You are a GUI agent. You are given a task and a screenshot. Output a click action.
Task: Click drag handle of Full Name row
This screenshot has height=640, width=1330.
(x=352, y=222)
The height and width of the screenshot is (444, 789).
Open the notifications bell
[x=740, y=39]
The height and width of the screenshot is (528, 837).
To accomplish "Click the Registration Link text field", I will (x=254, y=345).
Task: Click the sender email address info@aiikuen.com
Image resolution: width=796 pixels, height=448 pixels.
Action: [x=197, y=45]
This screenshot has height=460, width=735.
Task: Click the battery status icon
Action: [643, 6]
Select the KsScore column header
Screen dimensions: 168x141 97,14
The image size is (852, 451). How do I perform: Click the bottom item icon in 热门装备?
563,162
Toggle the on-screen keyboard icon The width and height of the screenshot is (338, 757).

**********

**WHAT NEEDS TO BE DONE:** Each line of the material should be repeated exactly as it reads.

**EXERCISE RESPONSE:**
You are a GUI agent. You are given a task and a screenshot. Output a click action.
Task: Click drag handle of Full Name row
This screenshot has height=640, width=1330.
(x=352, y=222)
The height and width of the screenshot is (444, 789).
Open the notifications bell
[x=740, y=39]
The height and width of the screenshot is (528, 837).
To accomplish "Click the Registration Link text field", I will (x=254, y=345).
Task: Click the sender email address info@aiikuen.com
Image resolution: width=796 pixels, height=448 pixels.
Action: [x=197, y=45]
This screenshot has height=460, width=735.
Task: Click the battery status icon
Action: [643, 6]
Select the KsScore column header
Screen dimensions: 168x141 97,14
The image size is (852, 451). How do I perform: Click the bottom item icon in 热门装备?
563,162
Toggle the on-screen keyboard icon The width and height of the screenshot is (338, 757).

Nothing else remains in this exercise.